日本学術会議が昨日(6月23日)付で「外来害虫・病原体・雑草による作物生産被害の現状と対策」という報告書を公開しました。

What's new|日本学術会議

20ページでネオニコチノイドに言及しています。
「化学農薬の中でもとりわけ良いイメージをもたれていないのが、合成殺虫剤 である。その根本原因は、合成殺虫剤の多くが動物・昆虫における恒常性の維 持に必須の神経系を標的とするためであり、際たる例が合成殺虫剤ネオニコチ ノイドある。ネオニコチノイドは問題のある合成農薬の例として幾度となくマ スコミに取り上げられ、みどり戦略でも本剤を他剤に置き換えることが目標の 一つとなるに至っている。」
そして21ページでは.
「しかし、化学農薬は完全に否定すべきかというと、そうではない。防除効果 の即効性や安定性、生産コスト、保存可能な期間が長いなど、化学農薬の方が 生物農薬に比べて優れている面は多数ある。天敵だけ、物理的手段だけという 非化学的手段だけでは温暖な日本において病害虫を防除するのは困難である。」

はぁ???
マスコミはヒトへの影響も問題にしています(特にTBS「報道特集」で出演した専門家4名のうち生態系について語ったのは私だけで、残り3名の先生方はみなヒトへの影響を指摘されています)。そちらの方が一般の関心も高いと思われます。 

しかもこの報告書は17ページで、
「特定外来生物の指定対象は生態系への被害防止の観点が大きいが、人への健康や農林水産業への被害防止も目的となっており、法律上は農林水産業に対して被害をもたらしうる種についても種を指定し輸入を規制することは可能である。」
と記しています。特定外来生物がヒトへの健康も考慮しているというのはヒアリなどからも理解できますが、当の農薬についても長らくヒトへの影響が懸念されてきたからこそ、殺虫剤が有機塩素系→有機リン系と変わり、今は有機リン系をしのぐに至ったネオニコチノイド系のヒトへの影響が問題になっているのです。なのにヒトへの影響を全く言及せずに化学農薬を弁護する報告書をこの時点で出すって、意味深ですよね。

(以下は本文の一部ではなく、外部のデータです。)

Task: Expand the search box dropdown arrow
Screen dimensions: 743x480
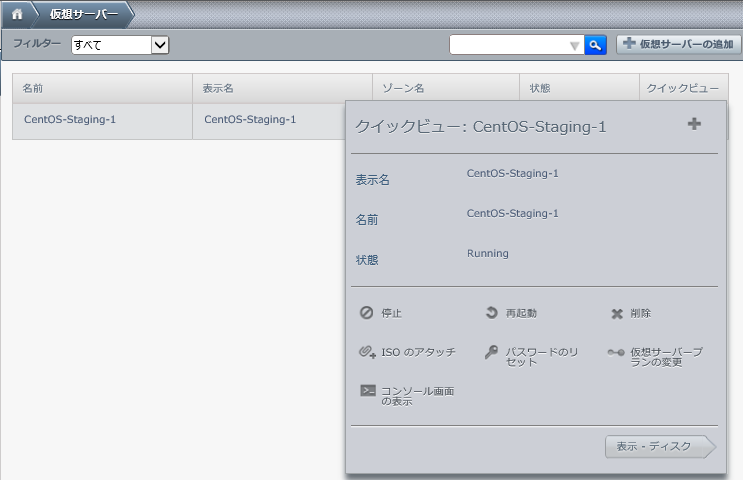Action: pos(574,45)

文科III類の同級生だった加藤陽子氏が日本学術会議の会員に推薦されながら、当時の菅総理に任命拒否された時には大変憤ったのですが、その後、断固たる対応を学術会議がしたように見えないのは、こういった報告書を平気で出す人達もいるからだと思いました(もしかしたら既に大部分がそういう人達?)。